Chère Meri,
Hier, j'ai fêté le quinzième anniversaire de mon enfermement.
Fêté est une manière de dire. ç' aurait été absurde, mais la soudaine conscience de la date m'a fait inévitablement me remémorer les motifs de ma situation présente.
Peut-être te poses-tu la même question que moi ?
L' aurais-je tué, aujourd'hui ?
Je veux dire : si c'était à refaire, si je pouvais, si j'avais le pouvoir insensé de remonter en arrière dans le temps, défaire ce qui est...enterré.
Ce n'est pas de l'humour, crois-moi.
L'aurais-je tué à nouveau ?
Oui. Je pense, qu'aujourd'hui, je referais la même chose, car, aussi incroyable que cela puisse te paraître, ma colère ne s'est toujours pas atténuée.
Peut-être ai-je imaginé, secrètement désiré, qu'une fois cet être abject écarté, anéanti, qu'une fois vue de tout près sa peur -la sienne à lui, et sa dernière !- et su qu'il se rendait compte en cet instant qu'il n'y avait plus de marche arrière possible, peut-être ai-je cru que le soulagement me viendrait en récompense.
Que, même en ayant à payer chèrement cet acte ultime, j' obtiendrais en échange... La paix ?
Aujourd'hui, cette illusion de la paix obtenue n'est plus et, si je persiste à dire que je referais sans hésiter le même choix, c'est depuis une position totalement différente et lucide: la satisfaction de supprimer un salopard.
Sans autre bénéfice ajouté mais, c'est déjà pas mal.
Hier, cette nuit plutôt, j'ai été plongé dans un rêve. Au réveil me restaient des bribes intenses.
Une femme que j'accompagnais était condamnée à mort. On dressait une potence et quelqu'un dans le rêve faisait remarquer la mauvaise qualité du bois de la potence.
Comme s'il mettait en exergue la faible qualité de la femme condamnée.
Je ne me souviens plus de grand chose d'autre, mais je me suis senti toute la journée englué dans des sensations désagréables. Comme si le rêve avait déposé au fond de moi une lie à laquelle le souvenir m'empêchait d'accéder.
Je me rends compte que toute ma vie -ce qu'il en reste - tourne autour de ce crime. Ma destinée aura été de devenir un obscur satellite gravitant autour de la planète de la transgression.
Je suis un criminel.
J'aurais donné -et je donnerais - beaucoup pour ne pas avoir à porter un tel nom. Tout en ne regrettant pas mon acte, je te l'ai dit.

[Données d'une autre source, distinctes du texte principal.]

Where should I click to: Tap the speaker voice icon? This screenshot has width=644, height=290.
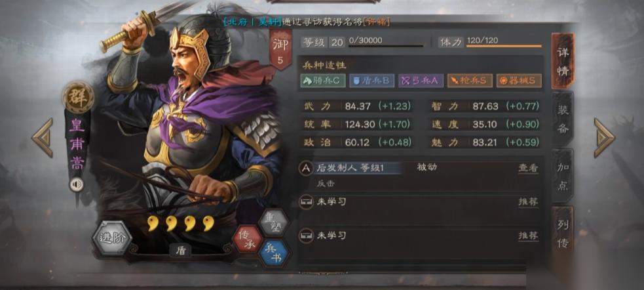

C'était un salaud et un pervers. Longtemps j'ai lutté, cherchant les moyens en moi de ne pas succomber à l' irrépressible pulsion de le supprimer de la surface de la terre, de la débarrasser de ses ricanements et des ses agissements.

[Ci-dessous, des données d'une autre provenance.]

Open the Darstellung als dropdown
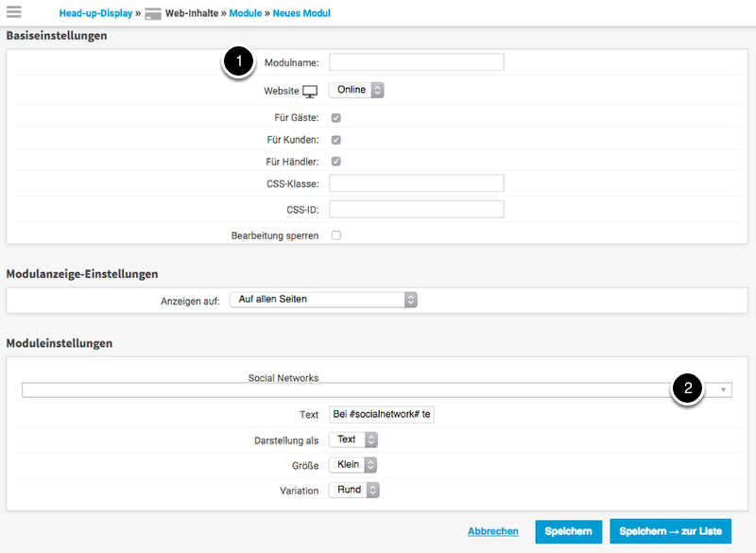 tap(353, 440)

Je dois t'avouer que, depuis quinze ans, immanquablement, toutes les nuits, je lui replonge le couteau dans la gorge.
Naît-on victime ?
Arrive-t-on au monde déjà prédisposé à souffrir le joug imposé par des manipulateurs ?
J'ai eu le temps, tu t'en doutes, de réfléchir à ces questions. J'ai eu largement l'occasion de les tourner et retourner dans mon esprit tout au long de ces étendues de temps stérile que représente l'enfermement.

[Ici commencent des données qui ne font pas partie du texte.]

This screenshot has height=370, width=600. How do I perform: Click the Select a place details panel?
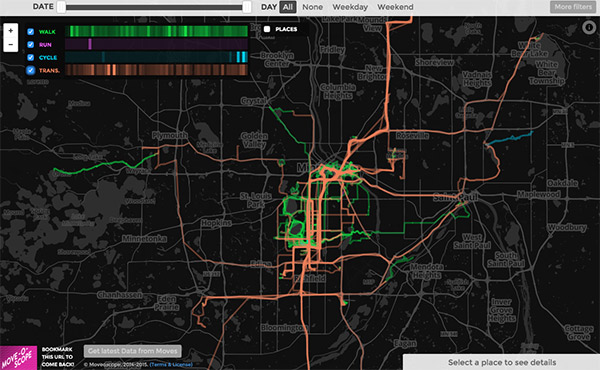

Jamais je n'avais eu l'opportunité d'être aussi près de mes pensées, qu'en ces quinze ans. Pour m'apercevoir que la pensée, côtoyée dans la quasi solitude, est stérile. Elle le devient.
Nourrie par aucune réflexion, dialogue ou partage, peu à peu, ma pensée s'est contractée pour ressembler à une petite boule compacte et dure. Une crotte de lapin.
Mais je n'ai pas le choix. C'est depuis, et à l'aide de cette crotte-pensée, que je te parle.
J' ai rencontré Emèle par l'intermédiaire d'un ami. J'avais besoin de travail.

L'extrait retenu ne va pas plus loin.